MARTHA THOMASES: What Would Women Worldkillers Wear?
This is not the biggest problem in the world. It’s not the biggest problem in the world of entertainment. It’s not even the worst problem in comics.
But it bugs me. And I have this space every week, and I plan to use it to raise your ire as well.
The new issue of Supergirl out this week (#7) features a new team of adversaries for the Maid of Steel. They are the Worldkillers, four creatures taken as embryos from different worlds, then grown on Krypton, enhanced with terrible, world killing abilities.
They are shown to be four very different species. One is humans, one catlike, one like a dog or bear, and one that appears to be some kind of lizard. All are female.
Because they are all female, when they are grown and fight Supergirl they wear scanty little costumes. These costumes show off their breasts. Even the dog’s, who, rather refreshingly, doesn’t seem to have any.
The lizard, however, does. Her name is Perrilus (which confused me, since the -us ending in Latin means the noun is masculine) and she wears some kind of corset which pushes up her breasts.

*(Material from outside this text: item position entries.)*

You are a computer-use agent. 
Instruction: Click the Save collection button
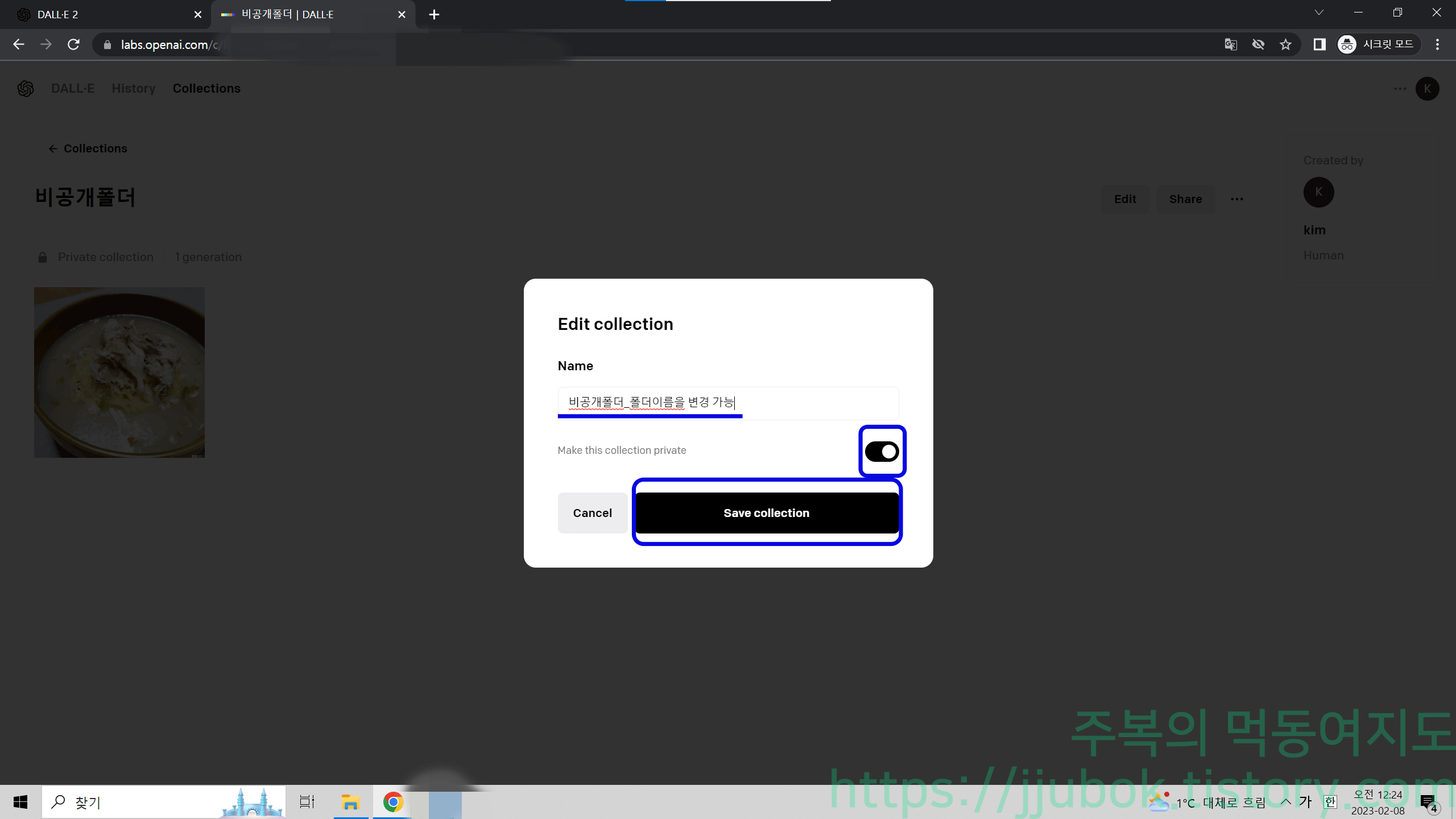(x=766, y=513)
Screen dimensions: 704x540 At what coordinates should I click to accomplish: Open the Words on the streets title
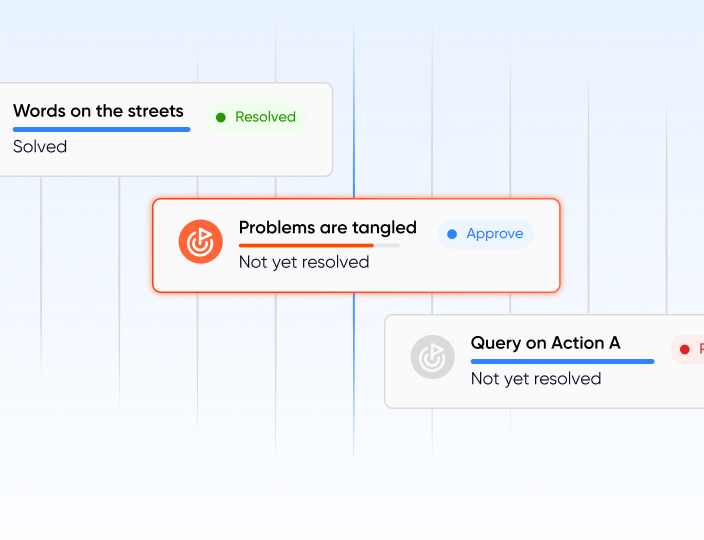click(x=98, y=111)
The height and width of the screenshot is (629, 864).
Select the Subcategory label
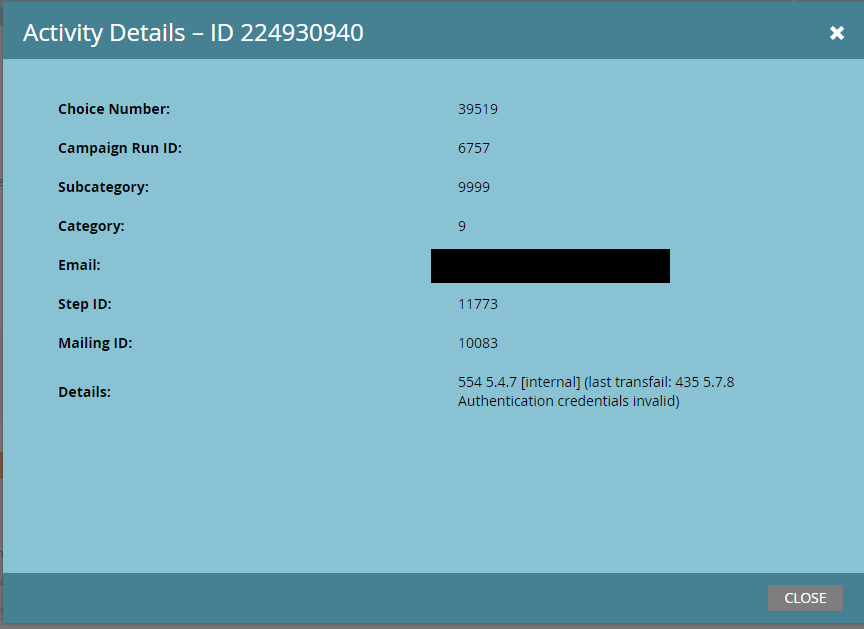coord(103,187)
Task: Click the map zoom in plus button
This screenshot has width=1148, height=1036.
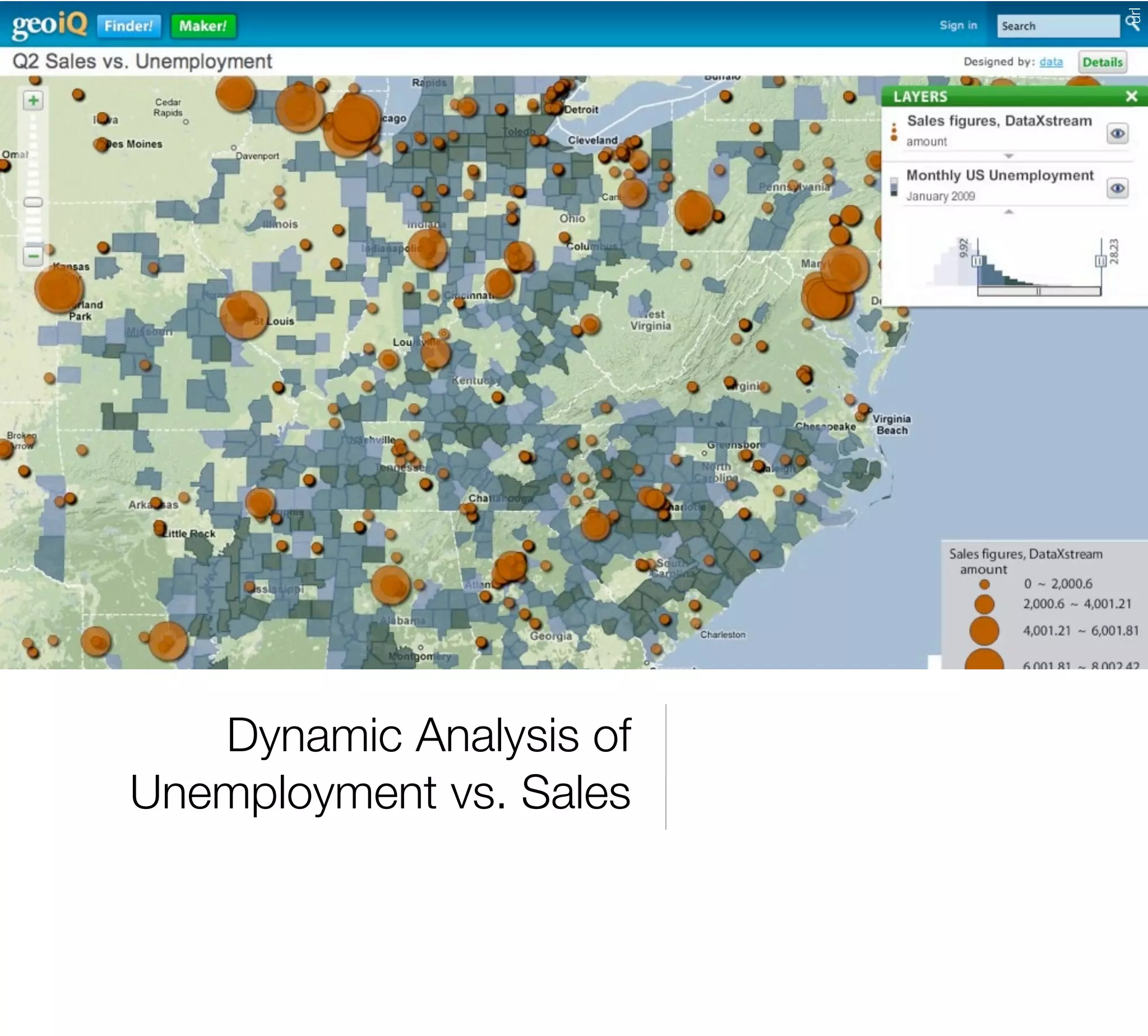Action: [33, 101]
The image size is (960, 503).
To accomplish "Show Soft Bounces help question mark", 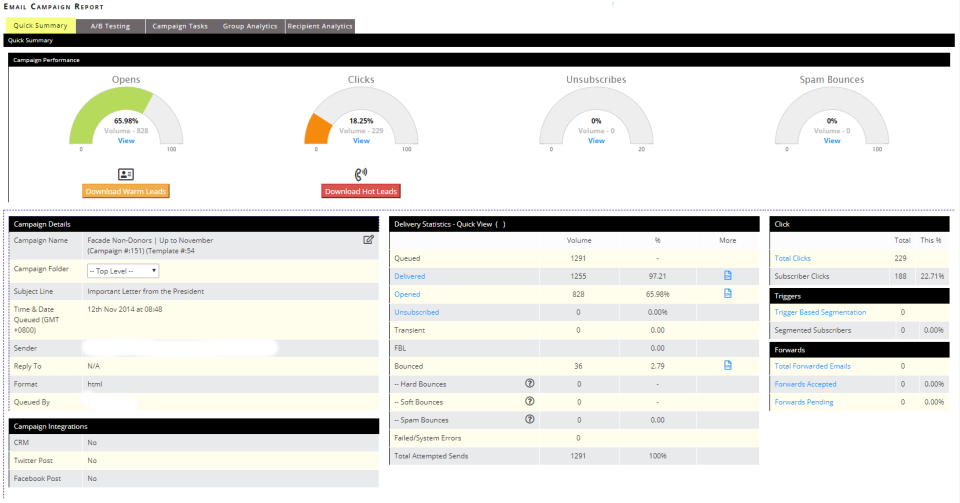I will coord(530,401).
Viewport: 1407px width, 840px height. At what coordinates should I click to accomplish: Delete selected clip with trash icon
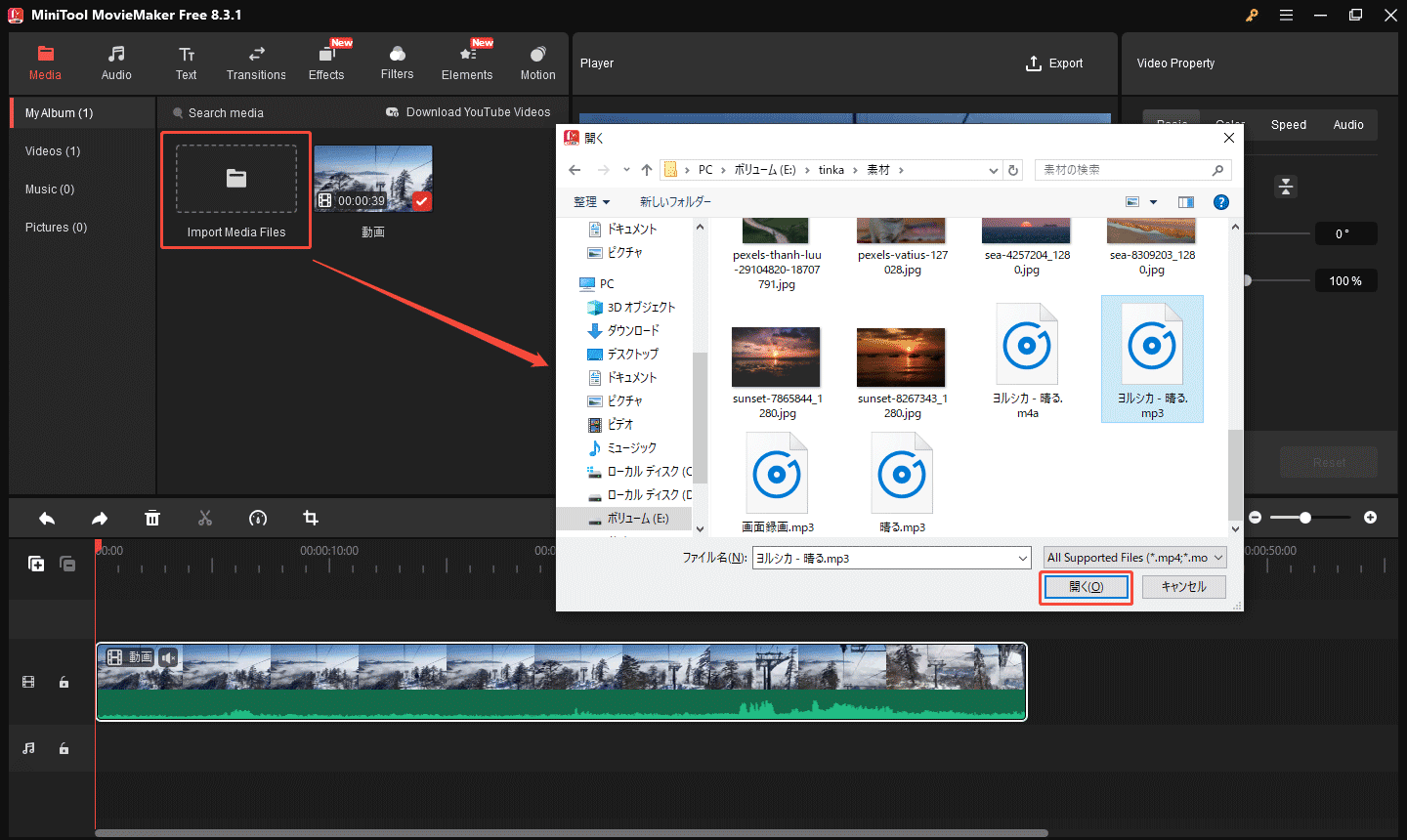pos(152,519)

Breasts are used by mammals to feed their young, who are born live. Lizards are reptiles, cold-blooded creatures who lay eggs and don’t nurse their offspring. There is no reason for Perrilus to have breasts.
I suppose that the Kryptonians could have given her breasts as part of her enhancements, along with her ability to “generate viruses,” but if that’s the case, we are never shown their use in combat.
And maybe she is flat-chested and, like so many high-fashion models and drag queens, has learned how to use the plastic pads, affectionately known as “chicken cutlets,” to push up the tissue in her chestal area to resemble breasts. Again, if this is the case, we are offered no explanation,
Perhaps these breasts are to distract the enemy. They certainly distracted the letterer, who, on page 10, twice refers to the gang as “Wordkillers.”
As Mindy Newell said a few weeks ago, a lot of women got into comics as girls because we enjoyed the Supergirl stories. She was powerful but not threatening, someone we could want to be like. Someone we could believe would like us. DC wastes a real opportunity when they don’t use a title like this to attract a new generation of young girls to superhero comics.
I’m not saying that tits on a lizard is a deal-killer for girl readers. I’m not sure anybody but me (and now, I hope, you) would notice. But in a week when Katniss Everdean flexes her smarts and her abilities with a bow and arrow in The Hunger Games, it seems like even DC Comics would realize they have to be a little bit smarter to attract that kind of audience.